La remise des clés et la découverte de la location, la cloche sonnant l’appel au restaurant, la gêne lorsqu’il faut parfois s’asseoir à côté d’autres vacanciers inconnus pour déjeuner, entre ceux qui racontent leur vie, ceux qui se disputent, ceux qui râlent, etc. Mais puisqu’il faut bien cohabiter sereinement, l’hypocrisie est volontiers de mise, et la flagornerie avec. Dehors, les jeunes refont le monde et s’indignent en lisant le journal, assis sur des bancs. Les moins jeunes s’adonnent à leur séance de yoga quotidienne, tandis que les encore moins jeunes jouent aux cartes, à l’abri du soleil et du vacarme de la plage. Les plus sportifs font de la randonnée, quand d’autres préfèrent jouer au tennis. Les parties sont silencieuses, longues, très longues, rythmées par les seuls « poc-poc » que font les balles frappées par les raquettes. Hulot semble avoir développé un sacré service, d’ailleurs, qui a le don d’énerver les petits bourgeois mauvais perdants.

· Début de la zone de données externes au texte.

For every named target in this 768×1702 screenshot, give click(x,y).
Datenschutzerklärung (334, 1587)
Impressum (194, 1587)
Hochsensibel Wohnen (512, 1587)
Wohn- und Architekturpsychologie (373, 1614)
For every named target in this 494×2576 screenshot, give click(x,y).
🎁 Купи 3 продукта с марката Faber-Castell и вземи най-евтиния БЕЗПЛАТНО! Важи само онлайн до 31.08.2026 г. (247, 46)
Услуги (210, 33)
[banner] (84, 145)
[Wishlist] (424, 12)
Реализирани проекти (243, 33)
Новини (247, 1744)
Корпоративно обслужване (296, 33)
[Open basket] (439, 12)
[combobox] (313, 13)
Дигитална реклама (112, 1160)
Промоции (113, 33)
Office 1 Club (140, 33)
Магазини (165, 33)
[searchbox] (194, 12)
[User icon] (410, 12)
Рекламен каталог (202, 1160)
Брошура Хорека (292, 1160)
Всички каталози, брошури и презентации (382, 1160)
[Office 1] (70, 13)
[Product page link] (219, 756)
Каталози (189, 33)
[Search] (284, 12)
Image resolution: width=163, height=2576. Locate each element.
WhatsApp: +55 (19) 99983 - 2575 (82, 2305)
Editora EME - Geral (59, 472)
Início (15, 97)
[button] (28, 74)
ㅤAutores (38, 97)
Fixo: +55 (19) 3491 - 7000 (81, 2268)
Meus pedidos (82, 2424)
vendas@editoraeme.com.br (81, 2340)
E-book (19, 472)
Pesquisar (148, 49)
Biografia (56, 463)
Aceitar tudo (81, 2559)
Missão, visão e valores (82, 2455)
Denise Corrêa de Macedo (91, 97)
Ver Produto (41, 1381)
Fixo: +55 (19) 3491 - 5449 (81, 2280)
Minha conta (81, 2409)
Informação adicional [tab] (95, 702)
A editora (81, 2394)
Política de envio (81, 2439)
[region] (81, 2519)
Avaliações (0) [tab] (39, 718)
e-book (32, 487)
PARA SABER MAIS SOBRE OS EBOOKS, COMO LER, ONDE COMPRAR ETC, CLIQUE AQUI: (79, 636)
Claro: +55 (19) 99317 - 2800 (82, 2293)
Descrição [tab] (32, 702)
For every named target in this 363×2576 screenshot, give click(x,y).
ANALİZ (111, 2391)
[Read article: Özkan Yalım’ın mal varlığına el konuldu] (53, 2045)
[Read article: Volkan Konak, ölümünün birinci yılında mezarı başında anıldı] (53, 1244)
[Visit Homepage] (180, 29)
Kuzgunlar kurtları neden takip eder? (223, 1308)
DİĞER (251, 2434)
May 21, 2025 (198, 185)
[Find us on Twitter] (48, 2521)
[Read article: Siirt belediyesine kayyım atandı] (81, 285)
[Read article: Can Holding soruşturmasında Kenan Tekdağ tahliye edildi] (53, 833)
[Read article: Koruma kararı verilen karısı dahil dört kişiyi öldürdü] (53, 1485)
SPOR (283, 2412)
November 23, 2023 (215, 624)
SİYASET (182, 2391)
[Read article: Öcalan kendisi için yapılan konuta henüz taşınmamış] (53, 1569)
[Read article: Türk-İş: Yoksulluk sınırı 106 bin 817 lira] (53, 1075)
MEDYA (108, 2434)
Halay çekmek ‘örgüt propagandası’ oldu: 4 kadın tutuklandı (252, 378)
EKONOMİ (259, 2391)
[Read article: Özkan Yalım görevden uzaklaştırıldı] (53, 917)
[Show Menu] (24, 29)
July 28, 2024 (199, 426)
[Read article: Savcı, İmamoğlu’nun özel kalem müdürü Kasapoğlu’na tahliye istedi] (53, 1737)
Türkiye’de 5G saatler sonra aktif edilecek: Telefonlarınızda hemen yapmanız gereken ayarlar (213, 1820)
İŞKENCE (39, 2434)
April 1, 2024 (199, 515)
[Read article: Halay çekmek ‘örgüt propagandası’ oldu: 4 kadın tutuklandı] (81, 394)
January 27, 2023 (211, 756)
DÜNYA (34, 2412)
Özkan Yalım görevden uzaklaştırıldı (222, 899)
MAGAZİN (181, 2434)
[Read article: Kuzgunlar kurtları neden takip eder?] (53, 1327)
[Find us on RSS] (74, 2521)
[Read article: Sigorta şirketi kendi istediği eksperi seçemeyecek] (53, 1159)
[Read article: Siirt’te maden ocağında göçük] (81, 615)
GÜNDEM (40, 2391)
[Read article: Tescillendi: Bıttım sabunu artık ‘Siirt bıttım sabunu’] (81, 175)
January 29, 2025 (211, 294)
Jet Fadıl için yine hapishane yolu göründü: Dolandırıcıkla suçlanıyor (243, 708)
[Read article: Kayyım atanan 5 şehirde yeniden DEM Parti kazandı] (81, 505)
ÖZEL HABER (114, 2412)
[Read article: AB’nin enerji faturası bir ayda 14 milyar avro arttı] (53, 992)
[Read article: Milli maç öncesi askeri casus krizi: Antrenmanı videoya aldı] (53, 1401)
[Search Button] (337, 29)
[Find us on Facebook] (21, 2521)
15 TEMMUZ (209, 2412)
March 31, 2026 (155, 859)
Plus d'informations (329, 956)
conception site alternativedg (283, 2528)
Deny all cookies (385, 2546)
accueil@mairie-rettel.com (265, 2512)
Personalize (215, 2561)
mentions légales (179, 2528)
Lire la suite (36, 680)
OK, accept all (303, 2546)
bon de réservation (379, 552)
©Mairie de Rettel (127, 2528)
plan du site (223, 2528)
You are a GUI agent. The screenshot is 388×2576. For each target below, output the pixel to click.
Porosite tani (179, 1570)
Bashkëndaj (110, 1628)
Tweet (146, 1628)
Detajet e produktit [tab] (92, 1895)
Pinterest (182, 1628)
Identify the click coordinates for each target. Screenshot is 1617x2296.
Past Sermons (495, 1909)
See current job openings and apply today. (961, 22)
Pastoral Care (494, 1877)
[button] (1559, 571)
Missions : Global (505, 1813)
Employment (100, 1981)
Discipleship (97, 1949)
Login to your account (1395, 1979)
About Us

La plage est le lieu idéal pour étudier les comportements et s’en moquer gentiment. Entre les gens qui dorment n’importe comment, les femmes qui cousent entre deux commérages, les hommes qui pêchent, les enfants qui font des châteaux de sable ou bien jouent au ballon, voire embêtent les filles ; et puis les vendeurs de glace, les jolies filles, les hommes musclés, les petits vieux sur leur chaise pliante, les parasols emportés par le vent, etc. Et au milieu de tout ce beau monde, M. Hulot, qui ne sait pas trop où se mettre, que tout le monde regarde de travers, mais qui a l’air de s’en moquer pas mal. Lui aussi s’adonne à tout plein d’activités, notamment à la peinture de son kayak, qui donne lieu à l’une des scènes les plus drôles et inventives du film, et que ni Chaplin ni Keaton n’auraient reniée. Rien n’est caricatural, tout est d’une rare authenticité, et le regard que porte Tati sur ce microcosme n’est jamais méprisant, mais simplement un peu railleur, à la manière d’un sale gosse un peu rebelle mais pas bien méchant.
En réalité, le spectateur se place davantage du côté d’un autre personnage, lui aussi fantomatique, lui aussi seul et quasiment muet : une jeune femme blonde tout à fait lambda, que Tati semble avoir prise pour témoin. Le spectateur est un peu comme cette jeune femme, perchée sur son balcon, observant tout ce petit monde s’activer dans tous les sens. D’un côté, Hulot fait sa vie comme s’il était seul au monde, créant un contraste forcément grotesque avec la superficialité et les mœurs de la classe sociale dans laquelle il évolue ; de l’autre, le jeune femme qui écoute, regarde, sourit, et profite de ses vacances comme tout le monde, avec toutefois un certain recul.
Le film continue ainsi pendant près d’une heure et demie, avant que le séjour ne touche à sa fin. D’abord, l’ennui commence à poindre parmi les vacanciers, alors même qu’il semble y avoir un millier de choses à faire. Heureusement, le bal déguisé de fin de séjour arrive vite, point final de ces vacances bien reposantes. Puis l’heure du départ : il faut ranger ses affaires, rembarquer en voiture, promettre à ses nouveaux amis de se revoir bientôt, en sachant très bien que cela n’arrivera jamais. Et laisser un grand vide sur ces plages désormais désertées et désertiques, dans ce restaurant sans vie où l’on rempile les chaises et retire les nappes. Seul M. Hulot est encore là, tel un mauvais élève resté dans la cour de l’école pour mettre en œuvre son ultime bêtise, son ultime gag, donnant lieu à une scène tout bonnement magnifique. Et de repartir à son tour, l’épuisette calée sur le côté de la portière, et le pot d’échappement toussant une nouvelle fois sa fumée.